It’s a jungle out there as cyclists and motorists jostle for space. Sandra Bull looks at how everyone can help make our roads safer.
Craig Glass was training for the March Ironman Asia-Pacific Championship when a potentially life-threatening road collision turned the experienced cyclist into a real-life ironman.
The senior vice-principal at Haileybury College’s Keysborough campus now has metal plates inside his body and recently underwent surgery to regain full mobility of his left arm. The injuries also included three chipped vertebrae in his neck and slight bleeding on the brain.
Mr Glass was on the return leg of a 100-kilometre round trip from Mordialloc to Safety Beach in November when a van suddenly made a right-hand turn across his path below Olivers Hill. Despite braking, Mr Glass hit the side of the van at a bone-crunching 55km/h.
Dressed in a suit and sporting a sling, the 57-year-old has the lean, fit look of a dedicated member of the ‘Lycra brigade’. A keen cyclist for a decade, he is now reconsidering his vow, made after the accident, to never get back in the saddle.
But Mr Glass, who has returned to work and is in the process of healing, says more needs to be done to make the roads safer — from education programs to safer bike paths that are separated from traffic lanes.

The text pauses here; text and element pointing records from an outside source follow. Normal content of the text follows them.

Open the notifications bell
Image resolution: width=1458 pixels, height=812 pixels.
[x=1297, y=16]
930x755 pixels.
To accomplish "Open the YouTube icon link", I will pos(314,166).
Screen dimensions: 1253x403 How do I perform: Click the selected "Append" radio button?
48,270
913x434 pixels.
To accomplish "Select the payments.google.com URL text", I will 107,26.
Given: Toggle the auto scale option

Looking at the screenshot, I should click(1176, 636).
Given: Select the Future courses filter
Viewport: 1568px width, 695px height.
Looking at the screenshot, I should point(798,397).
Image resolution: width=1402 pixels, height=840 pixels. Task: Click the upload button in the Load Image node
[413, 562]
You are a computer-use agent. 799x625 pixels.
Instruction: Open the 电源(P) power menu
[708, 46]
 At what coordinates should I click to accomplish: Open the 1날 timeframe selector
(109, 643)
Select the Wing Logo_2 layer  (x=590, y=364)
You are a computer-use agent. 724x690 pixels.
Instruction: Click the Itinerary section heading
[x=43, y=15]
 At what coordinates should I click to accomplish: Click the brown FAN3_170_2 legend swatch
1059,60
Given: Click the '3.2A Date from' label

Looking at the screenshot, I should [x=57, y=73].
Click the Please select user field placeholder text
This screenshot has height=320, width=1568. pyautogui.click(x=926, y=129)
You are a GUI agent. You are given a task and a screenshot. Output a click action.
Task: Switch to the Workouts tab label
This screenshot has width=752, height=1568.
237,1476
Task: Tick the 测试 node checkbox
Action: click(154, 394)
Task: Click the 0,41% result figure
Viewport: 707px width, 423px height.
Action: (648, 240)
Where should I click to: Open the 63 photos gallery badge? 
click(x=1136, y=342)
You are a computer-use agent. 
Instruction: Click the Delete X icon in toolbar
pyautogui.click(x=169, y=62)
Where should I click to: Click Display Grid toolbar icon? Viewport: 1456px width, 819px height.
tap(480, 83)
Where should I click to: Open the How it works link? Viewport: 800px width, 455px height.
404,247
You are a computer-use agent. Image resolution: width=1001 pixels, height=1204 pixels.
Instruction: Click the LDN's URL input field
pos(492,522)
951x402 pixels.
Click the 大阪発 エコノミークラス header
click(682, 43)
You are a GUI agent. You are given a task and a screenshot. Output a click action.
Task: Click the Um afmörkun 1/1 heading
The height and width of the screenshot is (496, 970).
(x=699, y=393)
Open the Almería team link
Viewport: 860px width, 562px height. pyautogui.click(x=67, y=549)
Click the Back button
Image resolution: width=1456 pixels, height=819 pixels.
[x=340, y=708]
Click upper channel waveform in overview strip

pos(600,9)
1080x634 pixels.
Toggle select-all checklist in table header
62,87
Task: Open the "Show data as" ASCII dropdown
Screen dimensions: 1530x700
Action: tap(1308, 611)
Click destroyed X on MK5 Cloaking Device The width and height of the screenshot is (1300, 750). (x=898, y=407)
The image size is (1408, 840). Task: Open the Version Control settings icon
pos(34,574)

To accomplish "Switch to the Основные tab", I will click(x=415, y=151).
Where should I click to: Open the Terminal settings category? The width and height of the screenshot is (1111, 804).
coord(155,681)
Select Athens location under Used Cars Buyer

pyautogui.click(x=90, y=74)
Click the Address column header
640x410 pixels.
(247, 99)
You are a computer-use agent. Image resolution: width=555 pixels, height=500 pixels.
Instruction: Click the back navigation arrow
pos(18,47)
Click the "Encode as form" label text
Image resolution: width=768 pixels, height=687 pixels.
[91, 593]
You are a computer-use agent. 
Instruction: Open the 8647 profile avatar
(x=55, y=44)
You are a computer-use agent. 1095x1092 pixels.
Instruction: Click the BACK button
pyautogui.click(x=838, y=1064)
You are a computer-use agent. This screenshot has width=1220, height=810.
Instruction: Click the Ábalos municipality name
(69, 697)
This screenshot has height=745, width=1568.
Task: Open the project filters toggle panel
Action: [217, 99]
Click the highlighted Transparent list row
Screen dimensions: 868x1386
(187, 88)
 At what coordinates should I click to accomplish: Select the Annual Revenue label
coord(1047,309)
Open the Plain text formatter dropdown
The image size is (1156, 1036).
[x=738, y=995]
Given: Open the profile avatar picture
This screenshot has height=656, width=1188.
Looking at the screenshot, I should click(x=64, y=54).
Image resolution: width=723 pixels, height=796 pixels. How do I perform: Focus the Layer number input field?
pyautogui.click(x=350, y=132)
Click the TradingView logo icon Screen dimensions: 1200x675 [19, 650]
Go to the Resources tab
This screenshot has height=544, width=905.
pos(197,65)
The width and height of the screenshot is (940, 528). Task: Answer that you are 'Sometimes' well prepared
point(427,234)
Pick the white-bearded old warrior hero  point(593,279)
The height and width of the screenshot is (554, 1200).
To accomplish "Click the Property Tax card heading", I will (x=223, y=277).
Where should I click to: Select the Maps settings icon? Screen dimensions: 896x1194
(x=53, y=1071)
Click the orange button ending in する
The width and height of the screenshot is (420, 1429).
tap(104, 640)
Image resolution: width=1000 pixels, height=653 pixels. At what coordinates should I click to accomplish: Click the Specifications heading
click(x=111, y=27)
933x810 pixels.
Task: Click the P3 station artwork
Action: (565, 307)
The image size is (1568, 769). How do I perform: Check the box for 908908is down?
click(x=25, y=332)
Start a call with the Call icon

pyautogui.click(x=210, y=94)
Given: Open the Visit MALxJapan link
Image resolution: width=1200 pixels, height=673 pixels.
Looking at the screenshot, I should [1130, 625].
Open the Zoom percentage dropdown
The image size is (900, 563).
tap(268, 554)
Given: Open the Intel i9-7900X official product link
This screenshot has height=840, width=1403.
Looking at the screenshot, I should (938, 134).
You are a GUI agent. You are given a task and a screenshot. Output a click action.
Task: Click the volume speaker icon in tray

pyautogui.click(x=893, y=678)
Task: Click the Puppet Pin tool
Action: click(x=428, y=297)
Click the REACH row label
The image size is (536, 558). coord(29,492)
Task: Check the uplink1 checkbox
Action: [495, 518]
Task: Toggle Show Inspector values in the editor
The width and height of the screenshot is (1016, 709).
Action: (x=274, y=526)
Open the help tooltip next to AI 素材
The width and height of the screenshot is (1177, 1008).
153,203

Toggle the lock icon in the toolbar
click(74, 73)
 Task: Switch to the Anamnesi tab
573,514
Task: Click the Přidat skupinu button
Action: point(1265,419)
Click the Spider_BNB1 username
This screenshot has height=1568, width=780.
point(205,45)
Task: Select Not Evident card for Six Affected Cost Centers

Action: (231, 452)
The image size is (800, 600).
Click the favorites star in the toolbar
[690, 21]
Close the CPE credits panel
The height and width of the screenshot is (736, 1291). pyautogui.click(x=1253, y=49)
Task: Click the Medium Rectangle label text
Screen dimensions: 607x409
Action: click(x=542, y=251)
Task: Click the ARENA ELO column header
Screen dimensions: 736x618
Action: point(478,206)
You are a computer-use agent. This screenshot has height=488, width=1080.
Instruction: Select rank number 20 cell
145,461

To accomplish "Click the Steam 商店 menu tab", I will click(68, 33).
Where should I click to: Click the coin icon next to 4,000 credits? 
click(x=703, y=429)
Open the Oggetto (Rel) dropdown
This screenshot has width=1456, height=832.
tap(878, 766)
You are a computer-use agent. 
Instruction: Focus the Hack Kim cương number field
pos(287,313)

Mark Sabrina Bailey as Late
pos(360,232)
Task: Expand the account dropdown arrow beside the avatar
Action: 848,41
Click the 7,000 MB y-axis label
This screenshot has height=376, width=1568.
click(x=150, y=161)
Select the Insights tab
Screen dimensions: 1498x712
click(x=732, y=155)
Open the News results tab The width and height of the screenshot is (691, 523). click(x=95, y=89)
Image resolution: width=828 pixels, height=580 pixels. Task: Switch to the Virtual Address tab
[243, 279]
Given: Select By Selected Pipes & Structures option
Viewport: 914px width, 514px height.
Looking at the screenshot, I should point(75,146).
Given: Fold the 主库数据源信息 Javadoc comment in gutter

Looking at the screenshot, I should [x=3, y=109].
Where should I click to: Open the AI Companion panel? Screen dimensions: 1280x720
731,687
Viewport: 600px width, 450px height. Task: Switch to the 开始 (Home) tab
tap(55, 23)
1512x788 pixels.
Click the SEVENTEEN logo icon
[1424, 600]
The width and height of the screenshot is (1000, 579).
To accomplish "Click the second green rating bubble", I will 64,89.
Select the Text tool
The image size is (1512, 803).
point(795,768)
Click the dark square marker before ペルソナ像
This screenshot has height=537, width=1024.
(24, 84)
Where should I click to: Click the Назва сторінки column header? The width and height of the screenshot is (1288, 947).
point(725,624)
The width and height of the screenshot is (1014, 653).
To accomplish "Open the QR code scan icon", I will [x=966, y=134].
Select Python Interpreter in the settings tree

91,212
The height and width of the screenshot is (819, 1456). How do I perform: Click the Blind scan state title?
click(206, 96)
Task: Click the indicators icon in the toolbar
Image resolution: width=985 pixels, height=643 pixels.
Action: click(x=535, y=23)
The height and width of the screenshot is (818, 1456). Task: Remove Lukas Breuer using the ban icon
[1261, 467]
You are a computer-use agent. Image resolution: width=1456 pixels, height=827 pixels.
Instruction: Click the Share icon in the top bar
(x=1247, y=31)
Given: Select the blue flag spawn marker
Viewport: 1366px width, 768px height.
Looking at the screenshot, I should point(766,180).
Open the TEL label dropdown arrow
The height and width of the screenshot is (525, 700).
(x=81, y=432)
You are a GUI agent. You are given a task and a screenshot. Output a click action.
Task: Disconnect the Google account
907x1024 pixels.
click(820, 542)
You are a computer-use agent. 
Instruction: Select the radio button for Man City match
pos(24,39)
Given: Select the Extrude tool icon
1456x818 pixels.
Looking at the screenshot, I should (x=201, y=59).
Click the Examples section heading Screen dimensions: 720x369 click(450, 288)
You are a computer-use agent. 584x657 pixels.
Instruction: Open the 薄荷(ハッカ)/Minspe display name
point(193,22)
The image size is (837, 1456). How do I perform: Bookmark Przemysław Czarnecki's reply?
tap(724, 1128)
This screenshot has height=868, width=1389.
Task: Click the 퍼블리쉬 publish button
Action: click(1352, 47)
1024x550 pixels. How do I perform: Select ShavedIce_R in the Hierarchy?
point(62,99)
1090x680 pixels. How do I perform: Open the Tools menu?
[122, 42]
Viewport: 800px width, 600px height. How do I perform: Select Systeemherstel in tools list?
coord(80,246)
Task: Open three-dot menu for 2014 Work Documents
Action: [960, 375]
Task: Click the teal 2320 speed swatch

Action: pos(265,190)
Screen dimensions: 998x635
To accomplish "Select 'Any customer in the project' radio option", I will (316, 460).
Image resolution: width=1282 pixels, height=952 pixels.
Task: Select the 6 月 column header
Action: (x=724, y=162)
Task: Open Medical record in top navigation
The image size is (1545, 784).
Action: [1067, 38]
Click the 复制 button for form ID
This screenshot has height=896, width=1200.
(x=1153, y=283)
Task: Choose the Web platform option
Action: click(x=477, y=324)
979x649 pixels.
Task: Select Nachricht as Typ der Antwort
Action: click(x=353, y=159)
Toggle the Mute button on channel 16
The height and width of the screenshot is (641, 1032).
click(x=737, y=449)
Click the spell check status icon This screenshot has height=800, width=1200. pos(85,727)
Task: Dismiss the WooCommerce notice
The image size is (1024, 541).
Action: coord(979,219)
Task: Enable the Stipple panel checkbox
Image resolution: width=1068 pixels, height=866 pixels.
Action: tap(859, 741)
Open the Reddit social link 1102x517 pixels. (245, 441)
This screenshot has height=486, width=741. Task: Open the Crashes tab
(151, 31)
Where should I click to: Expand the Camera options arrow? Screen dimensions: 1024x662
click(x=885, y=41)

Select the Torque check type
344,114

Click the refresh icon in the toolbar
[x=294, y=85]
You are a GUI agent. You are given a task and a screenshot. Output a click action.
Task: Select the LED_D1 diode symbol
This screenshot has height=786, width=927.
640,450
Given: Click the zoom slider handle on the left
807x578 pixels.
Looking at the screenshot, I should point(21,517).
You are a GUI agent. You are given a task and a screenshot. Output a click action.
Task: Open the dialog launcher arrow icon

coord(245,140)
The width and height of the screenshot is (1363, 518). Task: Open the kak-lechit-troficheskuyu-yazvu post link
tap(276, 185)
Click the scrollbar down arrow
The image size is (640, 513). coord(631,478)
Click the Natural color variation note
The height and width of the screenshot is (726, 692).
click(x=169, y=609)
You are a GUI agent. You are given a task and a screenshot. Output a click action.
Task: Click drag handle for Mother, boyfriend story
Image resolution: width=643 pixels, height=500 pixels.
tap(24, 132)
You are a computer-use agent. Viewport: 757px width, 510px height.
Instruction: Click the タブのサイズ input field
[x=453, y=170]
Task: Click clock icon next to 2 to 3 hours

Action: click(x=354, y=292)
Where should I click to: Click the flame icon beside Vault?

Earlier this year, a verbal stoush between spin king Shane Warne and a cyclist after a peak-hour traffic dispute in Melbourne put the at-times tetchy relationship between both categories of road users back in the spotlight.
Regardless of who was in the wrong, which is yet to be officially established, Mr Glass believes the incident highlights just how poor the relationship can be.
‘‘Some cyclists unfortunately don’t follow the rules. But most do and you still get this impatience and anger from drivers, [just] because you’re there.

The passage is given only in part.